== Belge alıntısı ==
== == ==

Opsiyon sözleşmesi, iki taraf arasında yapılan ve alıcıya, ödeyeceği belli bir tutar (opsiyon primi) karşılığında, belirli bir vadeye kadar (veya belirli bir vadede), bugünden belirlenen bir fiyat (kullanım fiyatı) üzerinden opsiyona dayanak teşkil eden bir malı, kıymeti veya finansal göstergeyi satın alma veya satma hakkı tanıyan, satıcıya da alıcının bu sözleşmeden doğan hakkını kullanması durumunda sözleşmeye dayanak teşkil eden malı, kıymeti, veya finansal göstergeyi satma veya alma yükümlülüğü getiren sözleşmedir.
Opsiyon sözleşmeleri, yüksek kâr elde etme imkanı yanı sıra, hızlı bir şekilde ve yüksek oranda zarara uğrama olasılığının bulunduğu sözleşmelerdir. Uzun pozisyon sahibi(opsiyon alan) için opsiyonun riski, ödemiş olduğu prim ile sınırlı iken, kısa pozisyon sahibi(opsiyon satan) için risk sınırsız olabilmektedir. Dayanak varlığın fiyatı, kullanım fiyatı, vadeye kalan gün sayısı, volatilite (oynaklık), piyasa faiz oranı, opsiyon fiyatına etki eden faktörlerdir.

== == ==

Bir koleksiyondan alınmış kayıtlar
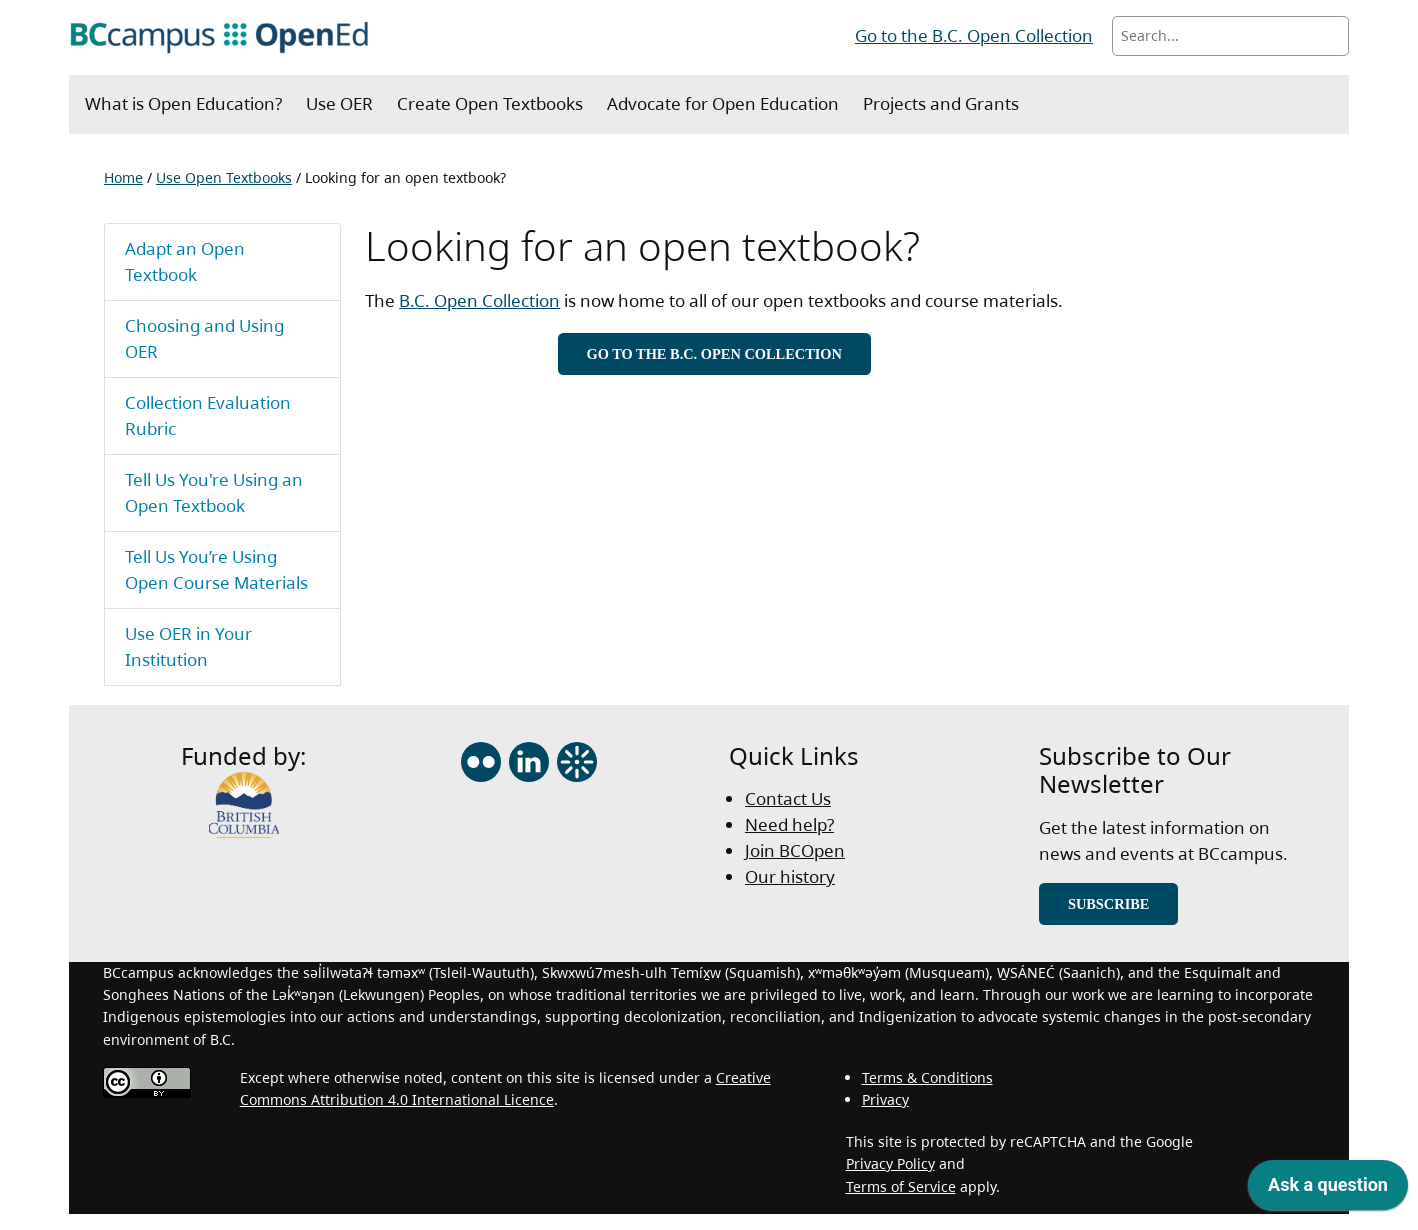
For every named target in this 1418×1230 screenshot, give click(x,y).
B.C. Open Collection (479, 300)
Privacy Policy (890, 1163)
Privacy (885, 1099)
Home (123, 177)
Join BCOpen (795, 850)
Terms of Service (901, 1186)
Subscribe (1109, 904)
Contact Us (788, 798)
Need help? (789, 824)
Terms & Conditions (927, 1077)
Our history (790, 876)
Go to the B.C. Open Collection (974, 35)
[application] (1328, 1190)
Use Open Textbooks (224, 177)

== == ==

== Yapılacak görevler ==
1/ Kayıtlarda "Terms & Conditions (927, 1077)" ifadesinin geçtiği satırdan kayıtların son satırına kadar, iki uç da dahil, bütün satırları hiçbir değişiklik yapmadan yeniden yazın.
2/ Opsiyon sözleşmeleri üzerine olan metni, son cümlesinden sonra devam ettirin.
Metin ile kayıtlar arasında herhangi bir bağ yoktur.

== Görevlerin cevapları ==
1/
Terms & Conditions (927, 1077)
Our history (790, 876)
Go to the B.C. Open Collection (974, 35)
[application] (1328, 1190)
Use Open Textbooks (224, 177)

2/
Bariyerli opsiyonlar ise, sözleşmeye konu varlığın spot piyasa fiyatının önceden belirlenmiş bir fiyata ulaşması durumunda aktifleşen veya geçersiz (inaktif) hale gelen opsiyonları ifade eder. Önceden belirlenmiş fiyat olarak ifade edilen fiyat, “bariyer” olarak adlandırılmaktadır. Knock-in bariyerde, işlem başında geçerli olmayan (inaktif) bir opsiyonun, spot piyasada bariyer seviyesinden işlem geçmesi koşulu ile aktifleşeceği anlamına gelir. İşlemin aktifleşmesi durumunda opsiyon satıcısının opsiyon vade tarihinde kullanım fiyatından yükümlülüğü oluşmaktadır. Knock-out bariyerde ise, başta aktif olan bir opsiyonun, spot piyasada bariyer seviyesinden işlem geçmesi koşulunun gerçekleşmesi durumunda geçersiz hale geleceği, opsiyon satıcısının bu opsiyona ait yükümlülüğünün sona ereceği anlamına gelir.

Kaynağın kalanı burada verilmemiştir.